Task - Given the material below, output exactly the lines from the line with "under Net followers" to the line with "Click the Log", both ends included, and no other lines.
*** Opening of Given records ***
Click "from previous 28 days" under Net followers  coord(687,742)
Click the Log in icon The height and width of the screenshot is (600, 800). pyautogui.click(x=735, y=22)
*** Close of Given records ***
*** Opening of Given records ***
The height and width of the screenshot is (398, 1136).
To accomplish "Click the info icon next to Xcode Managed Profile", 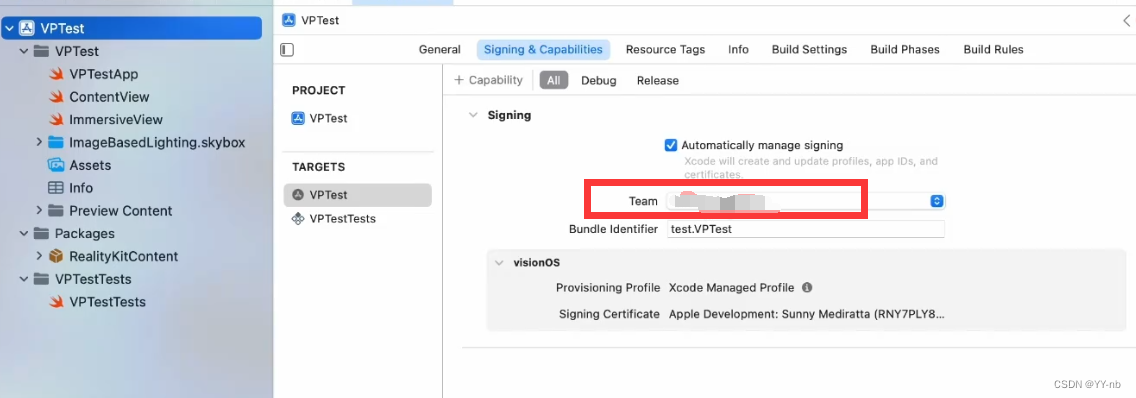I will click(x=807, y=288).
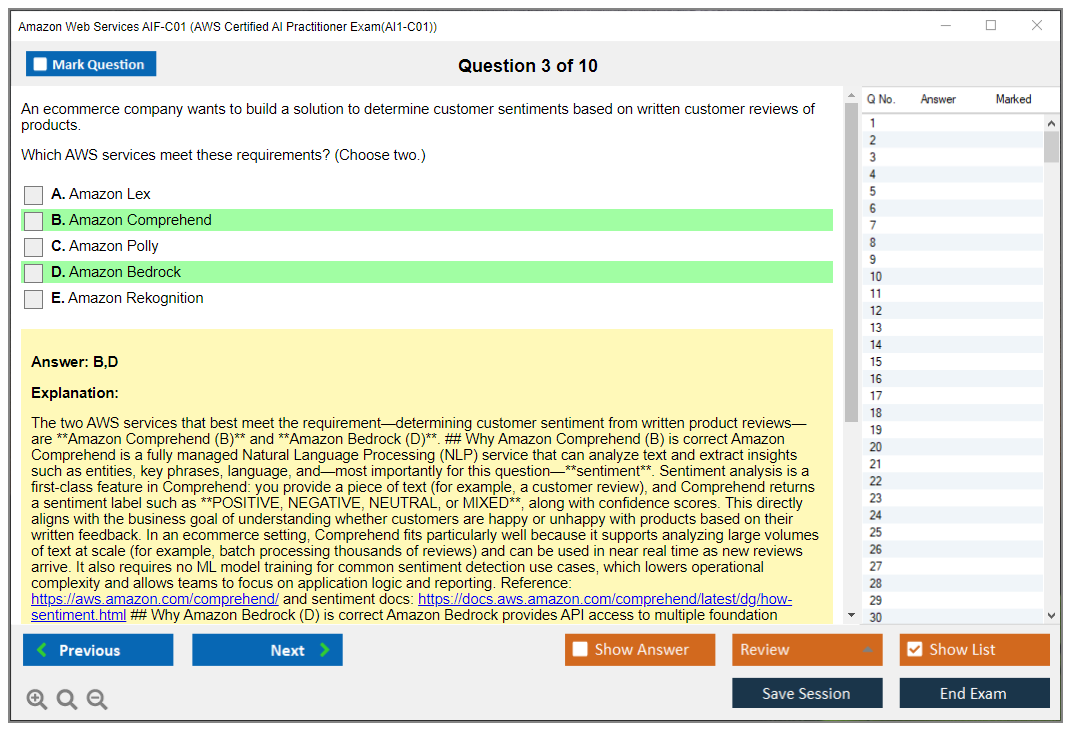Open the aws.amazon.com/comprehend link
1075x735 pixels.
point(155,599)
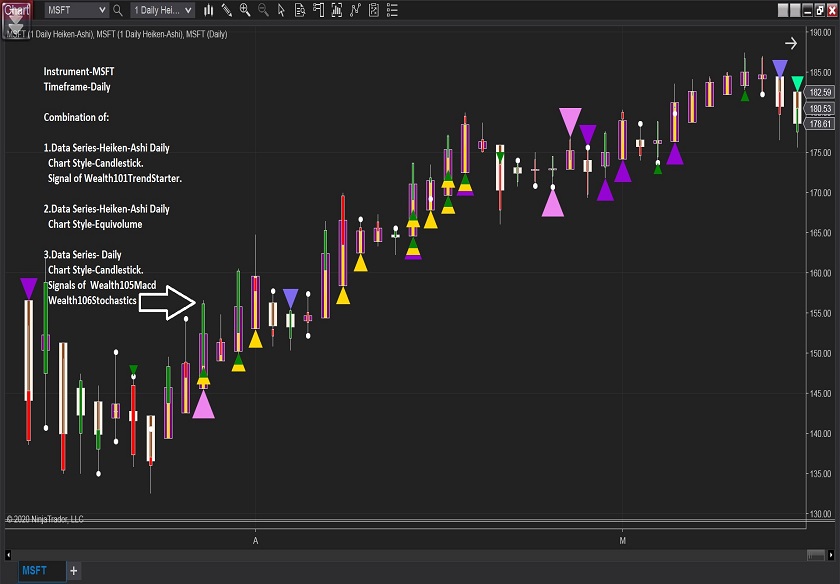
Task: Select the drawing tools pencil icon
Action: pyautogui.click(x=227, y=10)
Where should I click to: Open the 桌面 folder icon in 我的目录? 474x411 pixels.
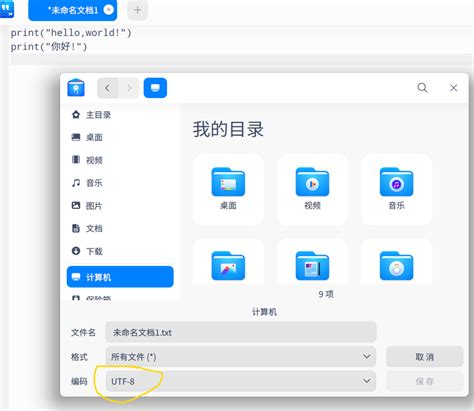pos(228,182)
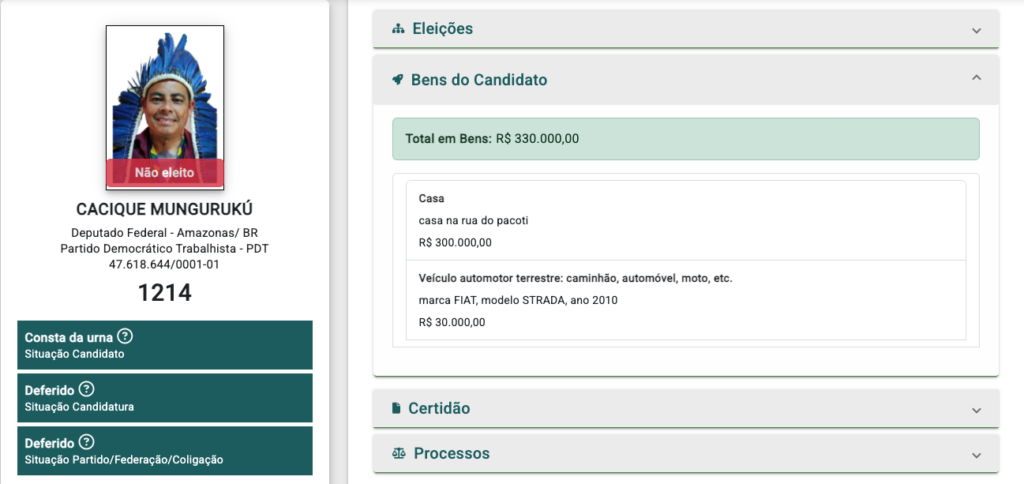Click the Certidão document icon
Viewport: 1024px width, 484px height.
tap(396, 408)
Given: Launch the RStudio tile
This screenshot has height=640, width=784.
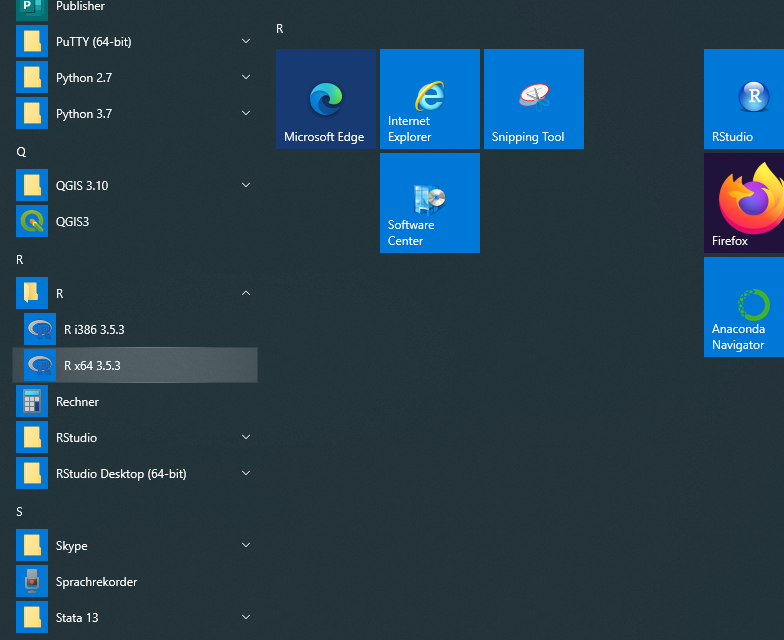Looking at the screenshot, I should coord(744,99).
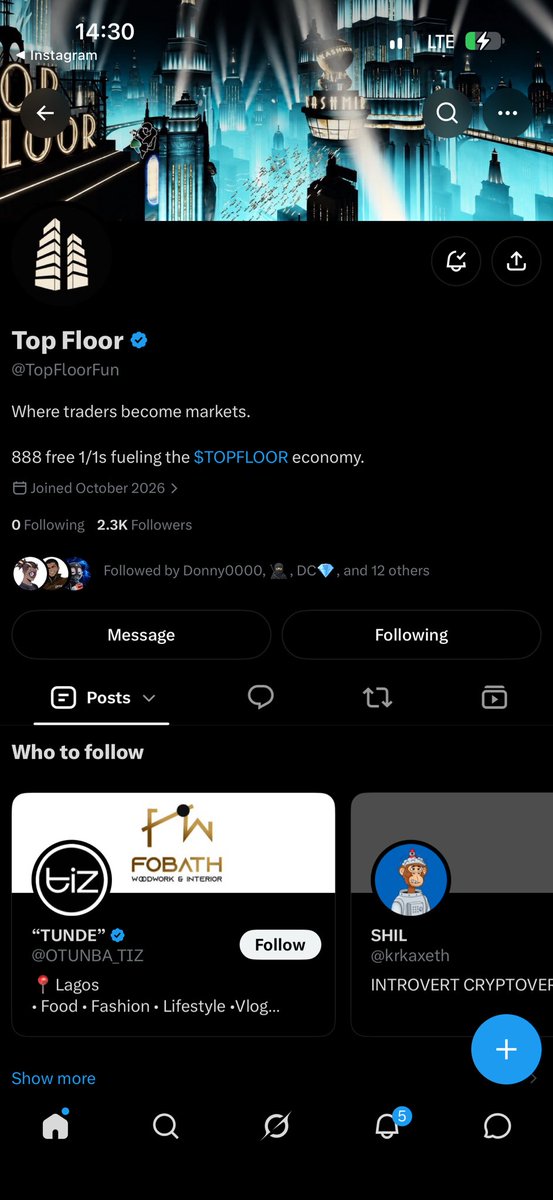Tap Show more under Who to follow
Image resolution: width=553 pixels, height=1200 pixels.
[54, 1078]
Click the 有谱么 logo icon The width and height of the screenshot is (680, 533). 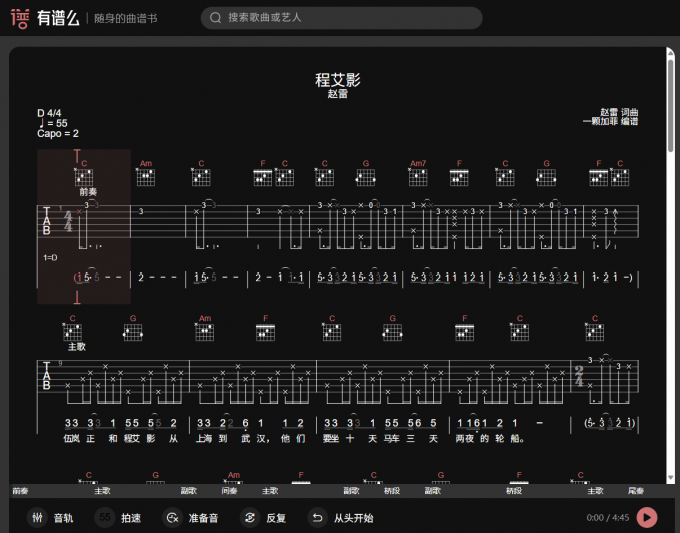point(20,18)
*** Close of Given records ***
*** Opening of Given records ***
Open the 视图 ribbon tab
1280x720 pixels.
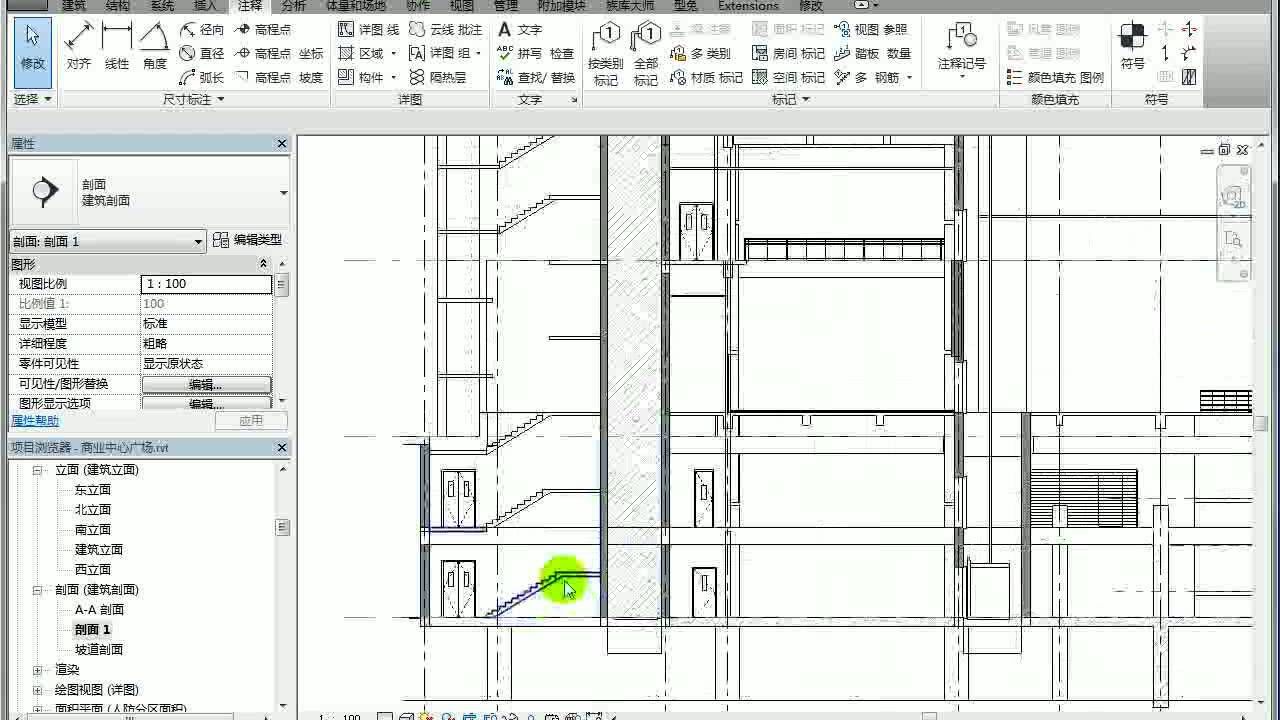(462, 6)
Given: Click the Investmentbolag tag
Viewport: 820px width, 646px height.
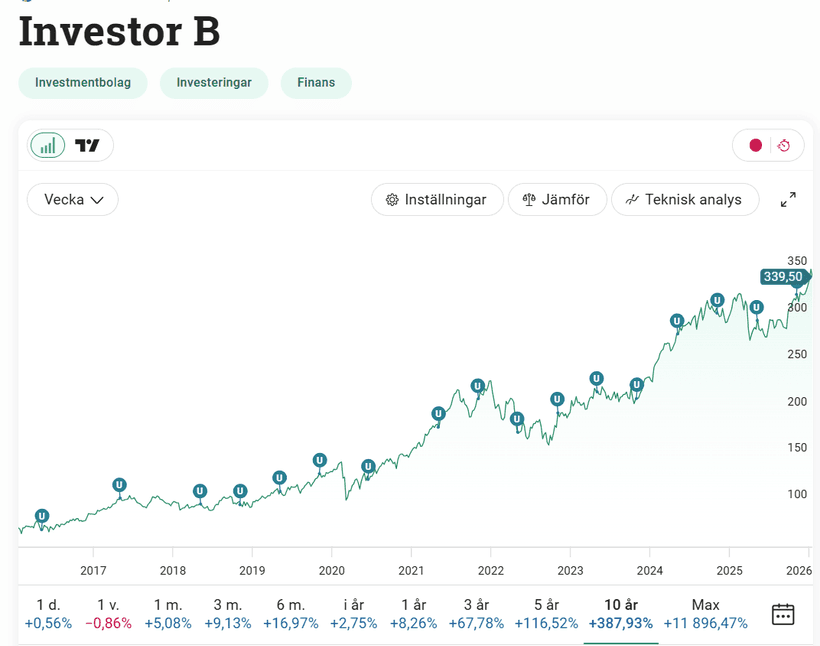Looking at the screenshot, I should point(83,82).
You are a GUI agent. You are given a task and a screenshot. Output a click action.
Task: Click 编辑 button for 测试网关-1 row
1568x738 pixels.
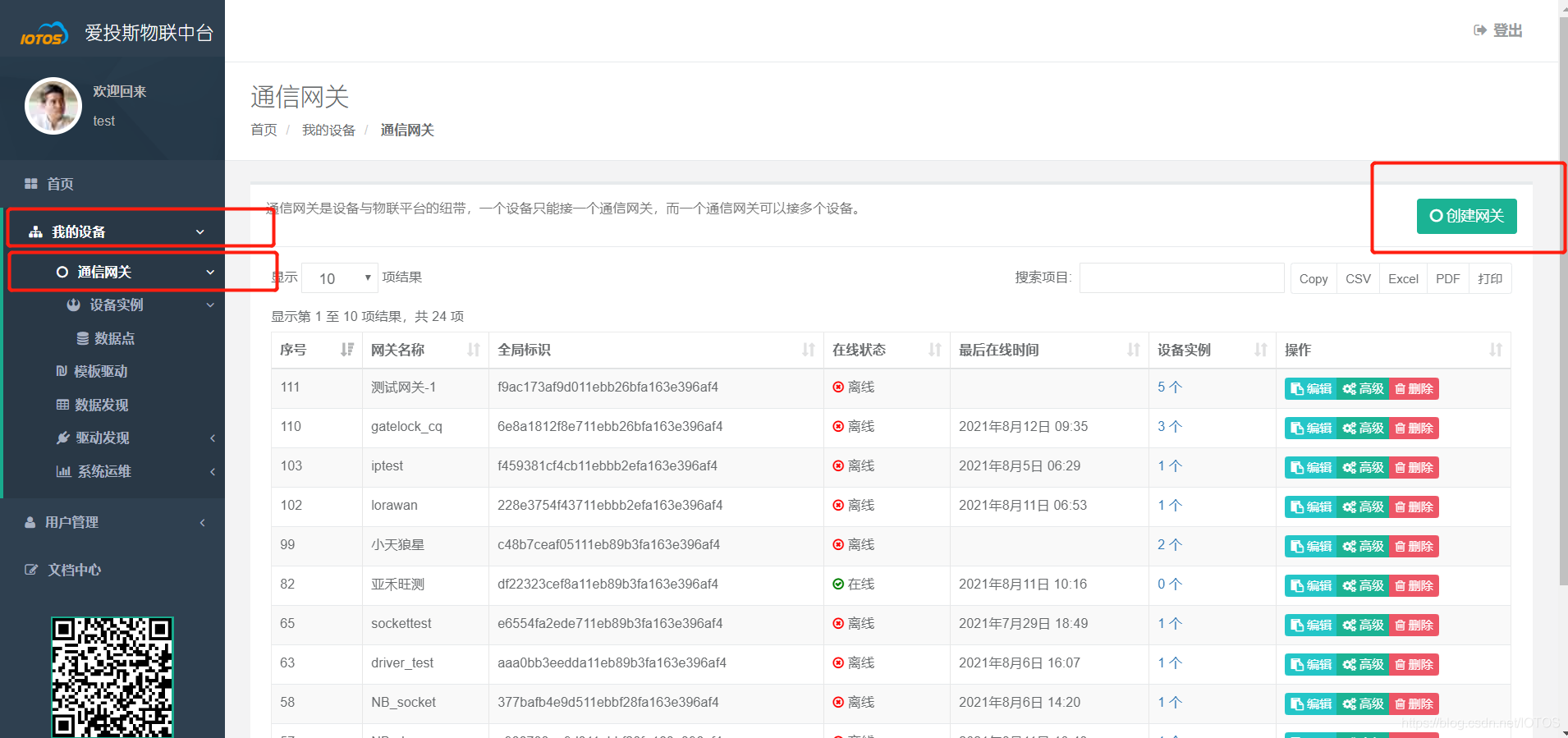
*** Close of Given records ***
Solution to the exercise -
Click "from previous 28 days" under Net followers  coord(687,742)
Click the Log in icon The height and width of the screenshot is (600, 800). pyautogui.click(x=735, y=22)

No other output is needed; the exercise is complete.